José Antonio Sobrino, Research Award of the Spanish Geographical Society

04/11/2021

The Spanish Geographical Society (SGE) has awarded the Professor of Earth Physics José Antonio Sobrino the 2019-2020 Research Award for his pioneering work in environmental protection through remote sensing. This is the XXII edition of these awards that recognise travellers and researchers for their role in the dissemination of Geography and will be delivered this Thursday, November 4 at the Goya Theatre in Madrid.

Archaeologist Walter Alva, veterinarian Rebeca Atencia, journalist, writer and mountaineer Sebastián Álvaro, “four-wheeled” travellers Vicente Plédel and Marián Ocaña, filmmaker Joaquín Gutiérrez Acha, nature sound technician Carlos de Hita, the Carabela Project of technology at the service of historical archives and the professor of Earth Physics at the University of Valencia José Antonio Sobrino are the winners this year of the Awards that the Spanish Geographical Society has been awarding for more than two decades to the best initiatives and projects in the field of exploration, travel, adventure, and scientific research.

In addition, the SGE has appointed Honorary Member, posthumously, Félix Rodríguez de la Fuente, considered the most important environmentalist disseminator in Spain whose legacy is in full swing.

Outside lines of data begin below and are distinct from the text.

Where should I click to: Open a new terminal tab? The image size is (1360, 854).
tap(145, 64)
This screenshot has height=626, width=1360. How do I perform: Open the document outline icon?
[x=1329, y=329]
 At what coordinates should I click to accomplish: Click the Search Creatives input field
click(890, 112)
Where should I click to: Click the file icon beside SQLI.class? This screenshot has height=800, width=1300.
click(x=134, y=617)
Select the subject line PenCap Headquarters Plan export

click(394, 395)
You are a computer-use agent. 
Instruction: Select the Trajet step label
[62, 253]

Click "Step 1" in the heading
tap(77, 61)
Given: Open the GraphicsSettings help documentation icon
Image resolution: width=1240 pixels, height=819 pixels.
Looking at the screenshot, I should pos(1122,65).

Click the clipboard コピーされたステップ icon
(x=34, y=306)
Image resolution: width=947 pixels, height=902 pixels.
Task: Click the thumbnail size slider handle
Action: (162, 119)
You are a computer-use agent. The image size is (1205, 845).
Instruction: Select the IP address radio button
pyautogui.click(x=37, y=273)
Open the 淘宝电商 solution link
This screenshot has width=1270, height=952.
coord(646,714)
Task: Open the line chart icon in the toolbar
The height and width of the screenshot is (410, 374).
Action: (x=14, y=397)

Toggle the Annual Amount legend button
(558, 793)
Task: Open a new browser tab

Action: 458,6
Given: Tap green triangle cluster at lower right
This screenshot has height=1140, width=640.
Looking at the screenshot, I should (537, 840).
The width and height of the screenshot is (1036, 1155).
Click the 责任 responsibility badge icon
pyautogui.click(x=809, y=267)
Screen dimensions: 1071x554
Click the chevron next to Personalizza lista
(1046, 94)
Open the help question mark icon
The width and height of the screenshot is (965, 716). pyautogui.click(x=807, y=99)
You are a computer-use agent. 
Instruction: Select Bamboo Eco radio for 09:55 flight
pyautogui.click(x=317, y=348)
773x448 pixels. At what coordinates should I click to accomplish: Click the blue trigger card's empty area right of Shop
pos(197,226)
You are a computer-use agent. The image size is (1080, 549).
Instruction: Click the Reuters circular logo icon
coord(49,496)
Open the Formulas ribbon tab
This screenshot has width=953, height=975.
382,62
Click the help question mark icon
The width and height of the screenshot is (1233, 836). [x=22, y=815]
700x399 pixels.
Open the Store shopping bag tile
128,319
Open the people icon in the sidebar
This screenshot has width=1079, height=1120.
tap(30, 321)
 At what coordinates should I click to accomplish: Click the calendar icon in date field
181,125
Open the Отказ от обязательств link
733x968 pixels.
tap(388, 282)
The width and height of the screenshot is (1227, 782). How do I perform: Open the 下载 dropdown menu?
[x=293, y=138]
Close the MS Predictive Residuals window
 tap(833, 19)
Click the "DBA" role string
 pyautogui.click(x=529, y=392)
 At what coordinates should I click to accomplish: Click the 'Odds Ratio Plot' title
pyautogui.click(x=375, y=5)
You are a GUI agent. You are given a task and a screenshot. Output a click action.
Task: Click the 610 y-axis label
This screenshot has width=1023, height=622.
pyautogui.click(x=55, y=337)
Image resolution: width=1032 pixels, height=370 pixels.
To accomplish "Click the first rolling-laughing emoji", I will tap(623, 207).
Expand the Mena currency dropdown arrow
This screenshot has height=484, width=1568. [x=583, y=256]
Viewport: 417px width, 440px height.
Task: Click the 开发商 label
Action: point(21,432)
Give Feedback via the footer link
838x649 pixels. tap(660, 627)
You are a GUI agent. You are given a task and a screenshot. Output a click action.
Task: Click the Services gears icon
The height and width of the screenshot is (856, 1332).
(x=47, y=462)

José A. Sobrino is Professor of Earth Physics at the University of Valencia, where he heads the Global Change Unit, and is a researcher at the Image Processing Laboratory (IPL), in the Science Park of this academic institution. He is president of the Spanish Remote Sensing Association. His work, where he is a world leader, focuses on the field of environmental protection based on the use of data provided by Earth observation satellites. He has developed valuable algorithms that estimate both the surface temperature of the Earth and the oceans and evapotranspiration, the effect of heat island on rising temperatures in cities, and changes in the planet’s vegetation cover.

He has published more than 200 papers in international journals and has directed more than 60 research projects funded by both the European Space Agency (ESA) and the European Union or the Ministry of Science. He was also a member of the European Space Astronomy Centre (ESAC) and the ESA Advisory Committee for Earth Observation. He has received the Jaume I Award for Environmental Protection.

The award ceremony will take place this Thursday, November 4 at the Goya Theatre in Madrid, at 7 p.m.